Exercise instructions:
Every line of the data, first to last, must be written out unchanged.

── Records ──

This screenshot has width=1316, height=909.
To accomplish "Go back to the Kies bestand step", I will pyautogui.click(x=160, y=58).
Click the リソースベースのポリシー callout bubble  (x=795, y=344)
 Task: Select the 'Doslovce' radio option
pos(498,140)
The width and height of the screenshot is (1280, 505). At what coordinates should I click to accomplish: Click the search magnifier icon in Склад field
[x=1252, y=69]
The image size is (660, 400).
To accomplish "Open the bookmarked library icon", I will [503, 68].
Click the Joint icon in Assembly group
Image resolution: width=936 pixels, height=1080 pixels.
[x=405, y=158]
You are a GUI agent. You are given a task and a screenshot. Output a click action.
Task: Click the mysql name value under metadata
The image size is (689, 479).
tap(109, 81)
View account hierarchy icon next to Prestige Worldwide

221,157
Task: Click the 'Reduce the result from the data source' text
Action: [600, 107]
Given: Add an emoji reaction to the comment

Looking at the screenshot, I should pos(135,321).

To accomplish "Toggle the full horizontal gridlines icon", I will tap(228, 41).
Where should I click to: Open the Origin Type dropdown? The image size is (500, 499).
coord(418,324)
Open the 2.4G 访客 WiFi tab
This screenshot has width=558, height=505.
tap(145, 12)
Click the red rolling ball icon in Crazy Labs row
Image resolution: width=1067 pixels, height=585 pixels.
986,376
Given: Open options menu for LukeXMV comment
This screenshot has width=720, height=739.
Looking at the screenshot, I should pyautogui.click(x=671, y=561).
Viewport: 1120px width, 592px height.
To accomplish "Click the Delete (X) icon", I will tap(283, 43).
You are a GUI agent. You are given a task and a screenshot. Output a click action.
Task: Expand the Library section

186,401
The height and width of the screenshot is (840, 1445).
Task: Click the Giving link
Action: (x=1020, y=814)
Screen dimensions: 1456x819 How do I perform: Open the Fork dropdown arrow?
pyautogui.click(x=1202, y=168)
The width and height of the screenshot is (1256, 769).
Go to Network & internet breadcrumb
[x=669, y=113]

───

Solution to the problem:
This screenshot has width=1316, height=909.
To accomplish "Go back to the Kies bestand step", I will pyautogui.click(x=160, y=58).
Click the リソースベースのポリシー callout bubble  (x=795, y=344)
 Task: Select the 'Doslovce' radio option
pos(498,140)
The width and height of the screenshot is (1280, 505). At what coordinates should I click to accomplish: Click the search magnifier icon in Склад field
[x=1252, y=69]
The image size is (660, 400).
To accomplish "Open the bookmarked library icon", I will [503, 68].
Click the Joint icon in Assembly group
Image resolution: width=936 pixels, height=1080 pixels.
[x=405, y=158]
You are a GUI agent. You are given a task and a screenshot. Output a click action.
Task: Click the mysql name value under metadata
The image size is (689, 479).
tap(109, 81)
View account hierarchy icon next to Prestige Worldwide

221,157
Task: Click the 'Reduce the result from the data source' text
Action: [600, 107]
Given: Add an emoji reaction to the comment

Looking at the screenshot, I should pos(135,321).

To accomplish "Toggle the full horizontal gridlines icon", I will tap(228, 41).
Where should I click to: Open the Origin Type dropdown? The image size is (500, 499).
coord(418,324)
Open the 2.4G 访客 WiFi tab
This screenshot has width=558, height=505.
tap(145, 12)
Click the red rolling ball icon in Crazy Labs row
Image resolution: width=1067 pixels, height=585 pixels.
986,376
Given: Open options menu for LukeXMV comment
This screenshot has width=720, height=739.
Looking at the screenshot, I should pyautogui.click(x=671, y=561).
Viewport: 1120px width, 592px height.
To accomplish "Click the Delete (X) icon", I will tap(283, 43).
You are a GUI agent. You are given a task and a screenshot. Output a click action.
Task: Expand the Library section

186,401
The height and width of the screenshot is (840, 1445).
Task: Click the Giving link
Action: (x=1020, y=814)
Screen dimensions: 1456x819 How do I perform: Open the Fork dropdown arrow?
pyautogui.click(x=1202, y=168)
The width and height of the screenshot is (1256, 769).
Go to Network & internet breadcrumb
[x=669, y=113]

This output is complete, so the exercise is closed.